Data In The Real World | Data Science Bootcamp Update

Apr 26, 2018
Mary van Valkenburg

blaise-gratton-graph-database-managmentApril has been a busy month for the first Data Science cohort. On April 7, NSS alum and graph database enthusiast Blaise Gratton introduced the class to Neo4j, a graph database management system, and the cypher query language. This workshop prepared teams to begin exploring a variety of graph databases, including one from NASA. Modeling data as a graph is frequently useful in understanding social networks, detecting fraud, finding routes, and performing network impact analysis among other things. Relationships that might not be apparent in a hierarchical structure can often be detected when modeled as a graph.

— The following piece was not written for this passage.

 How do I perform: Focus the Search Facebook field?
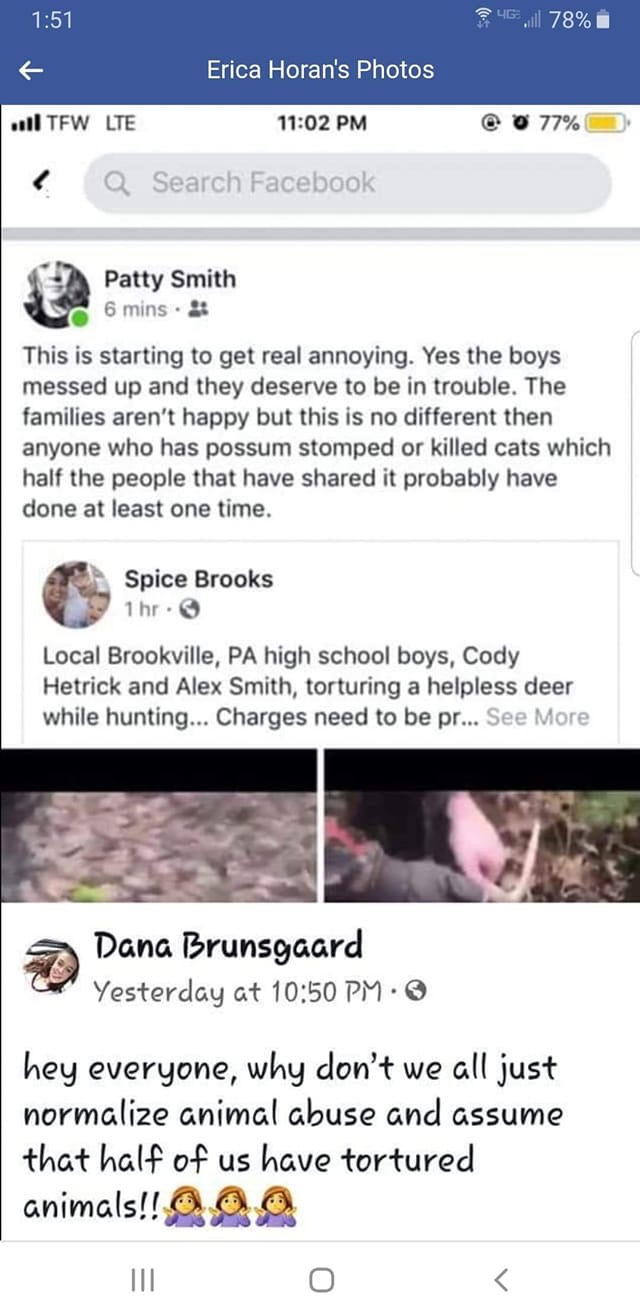click(x=347, y=183)
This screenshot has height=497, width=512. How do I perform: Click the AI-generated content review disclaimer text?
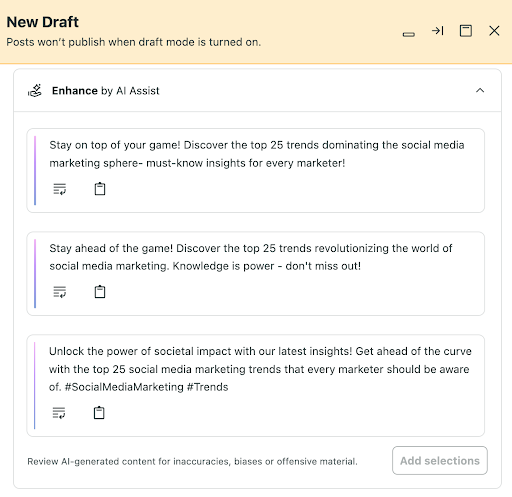[192, 461]
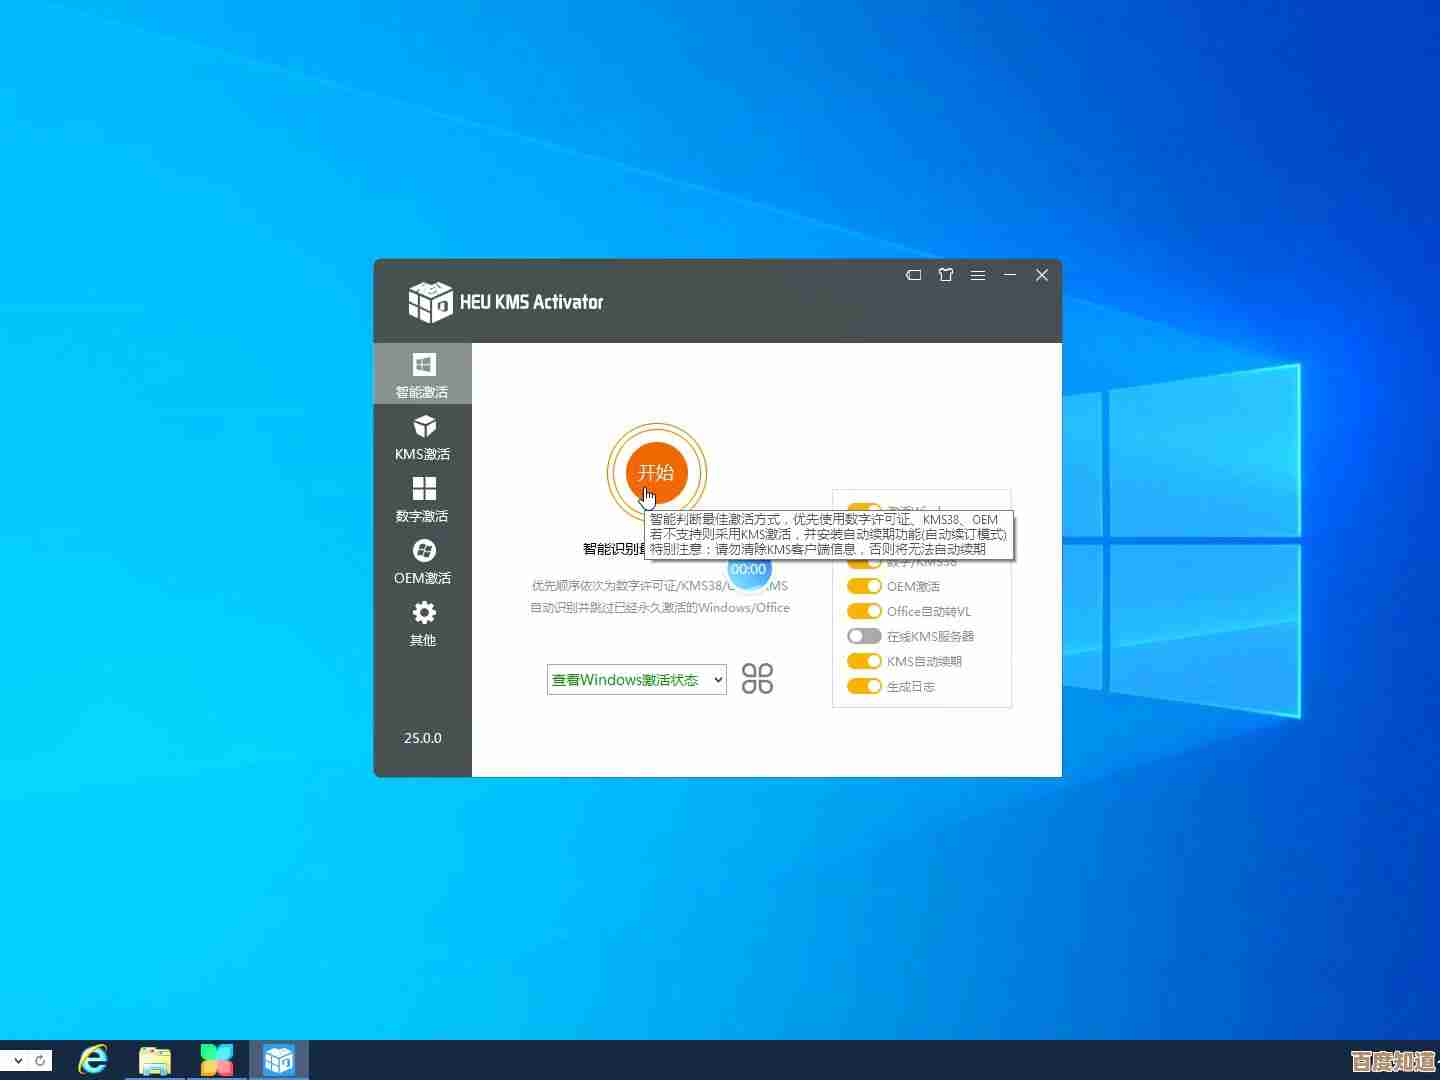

On April 17, John Berryman, a search engineer at Eventbrite and founder of Penny University, shared a talk he gave earlier at the PyTennessee conference. Building on principals in the opening chapters of Aurelion Geron’s Hands-On Machine Learning with Scikit-Learn and TensorFlow, John walked the class through data preparation, fitting models, and assessing their performance with the popular python machine learning toolkit. In his demonstration, John used the Titanic dataset from Kaggle and trained logistic regression and decision tree models to predict who would survive the Titanic disaster. It set the stage nicely for the start of our formal study of machine learning.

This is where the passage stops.